▶ _Task requirements_:
Start at the line in the entries below that contains "Otro restaurante ‘made", stop at the line that contains "Image resolution: width=513, height=2576.", and output exactly the lines in that span, both ends included.

▶ _Data records_:

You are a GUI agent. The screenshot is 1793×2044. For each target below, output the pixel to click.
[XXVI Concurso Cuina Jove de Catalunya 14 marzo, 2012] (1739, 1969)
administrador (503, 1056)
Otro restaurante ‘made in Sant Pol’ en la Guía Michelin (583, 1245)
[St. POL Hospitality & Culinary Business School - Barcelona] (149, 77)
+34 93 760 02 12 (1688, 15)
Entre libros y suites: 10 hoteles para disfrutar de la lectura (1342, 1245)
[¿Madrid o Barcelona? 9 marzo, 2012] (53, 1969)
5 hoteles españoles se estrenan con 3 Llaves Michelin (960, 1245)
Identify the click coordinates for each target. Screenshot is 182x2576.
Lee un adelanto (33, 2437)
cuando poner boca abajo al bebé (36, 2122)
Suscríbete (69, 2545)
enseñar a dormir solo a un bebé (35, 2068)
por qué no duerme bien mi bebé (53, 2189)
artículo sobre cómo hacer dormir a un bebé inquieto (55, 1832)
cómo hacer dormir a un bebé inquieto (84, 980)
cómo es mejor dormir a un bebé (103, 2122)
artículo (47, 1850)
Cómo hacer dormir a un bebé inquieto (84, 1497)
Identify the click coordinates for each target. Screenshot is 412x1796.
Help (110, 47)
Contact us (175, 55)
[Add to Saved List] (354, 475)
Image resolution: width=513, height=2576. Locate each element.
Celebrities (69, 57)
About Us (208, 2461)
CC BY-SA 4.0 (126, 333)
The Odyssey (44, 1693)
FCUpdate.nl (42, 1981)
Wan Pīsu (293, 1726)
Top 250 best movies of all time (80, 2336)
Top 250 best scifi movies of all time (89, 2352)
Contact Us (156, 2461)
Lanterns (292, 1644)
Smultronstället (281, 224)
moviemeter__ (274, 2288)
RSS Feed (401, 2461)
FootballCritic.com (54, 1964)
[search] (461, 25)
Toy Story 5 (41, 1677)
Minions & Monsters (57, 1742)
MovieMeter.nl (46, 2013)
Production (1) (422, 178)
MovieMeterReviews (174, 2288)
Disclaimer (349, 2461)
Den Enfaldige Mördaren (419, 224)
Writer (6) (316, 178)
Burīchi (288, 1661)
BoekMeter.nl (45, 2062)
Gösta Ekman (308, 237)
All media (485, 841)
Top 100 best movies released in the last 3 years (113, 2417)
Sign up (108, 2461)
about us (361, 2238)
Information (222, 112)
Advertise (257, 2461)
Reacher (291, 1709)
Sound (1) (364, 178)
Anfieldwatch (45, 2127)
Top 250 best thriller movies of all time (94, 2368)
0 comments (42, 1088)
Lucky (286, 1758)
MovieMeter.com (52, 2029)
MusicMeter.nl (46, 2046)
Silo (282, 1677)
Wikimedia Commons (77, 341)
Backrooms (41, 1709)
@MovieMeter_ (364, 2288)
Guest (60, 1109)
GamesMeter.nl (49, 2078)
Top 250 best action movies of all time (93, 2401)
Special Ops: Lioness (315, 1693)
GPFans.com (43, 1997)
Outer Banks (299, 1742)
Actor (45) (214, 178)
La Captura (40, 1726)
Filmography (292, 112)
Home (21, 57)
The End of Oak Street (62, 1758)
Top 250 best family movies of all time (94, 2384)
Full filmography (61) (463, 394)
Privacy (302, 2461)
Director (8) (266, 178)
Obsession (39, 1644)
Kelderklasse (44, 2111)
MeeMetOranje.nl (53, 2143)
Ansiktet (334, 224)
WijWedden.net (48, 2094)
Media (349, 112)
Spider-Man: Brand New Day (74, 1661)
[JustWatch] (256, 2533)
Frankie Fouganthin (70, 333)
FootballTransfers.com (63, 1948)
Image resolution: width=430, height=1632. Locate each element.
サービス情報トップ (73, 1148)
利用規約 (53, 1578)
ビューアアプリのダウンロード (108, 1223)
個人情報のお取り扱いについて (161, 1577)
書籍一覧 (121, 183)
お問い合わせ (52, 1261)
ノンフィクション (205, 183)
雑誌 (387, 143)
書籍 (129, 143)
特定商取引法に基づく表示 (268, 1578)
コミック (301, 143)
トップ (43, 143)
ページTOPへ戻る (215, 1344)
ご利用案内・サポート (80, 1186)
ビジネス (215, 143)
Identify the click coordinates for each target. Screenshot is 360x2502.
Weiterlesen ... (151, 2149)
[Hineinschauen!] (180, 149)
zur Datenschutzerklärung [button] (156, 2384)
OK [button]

▶ _Result of this task_:
Otro restaurante ‘made in Sant Pol’ en la Guía Michelin (583, 1245)
[St. POL Hospitality & Culinary Business School - Barcelona] (149, 77)
+34 93 760 02 12 (1688, 15)
Entre libros y suites: 10 hoteles para disfrutar de la lectura (1342, 1245)
[¿Madrid o Barcelona? 9 marzo, 2012] (53, 1969)
5 hoteles españoles se estrenan con 3 Llaves Michelin (960, 1245)
Identify the click coordinates for each target. Screenshot is 182x2576.
Lee un adelanto (33, 2437)
cuando poner boca abajo al bebé (36, 2122)
Suscríbete (69, 2545)
enseñar a dormir solo a un bebé (35, 2068)
por qué no duerme bien mi bebé (53, 2189)
artículo sobre cómo hacer dormir a un bebé inquieto (55, 1832)
cómo hacer dormir a un bebé inquieto (84, 980)
cómo es mejor dormir a un bebé (103, 2122)
artículo (47, 1850)
Cómo hacer dormir a un bebé inquieto (84, 1497)
Identify the click coordinates for each target. Screenshot is 412x1796.
Help (110, 47)
Contact us (175, 55)
[Add to Saved List] (354, 475)
Image resolution: width=513, height=2576. Locate each element.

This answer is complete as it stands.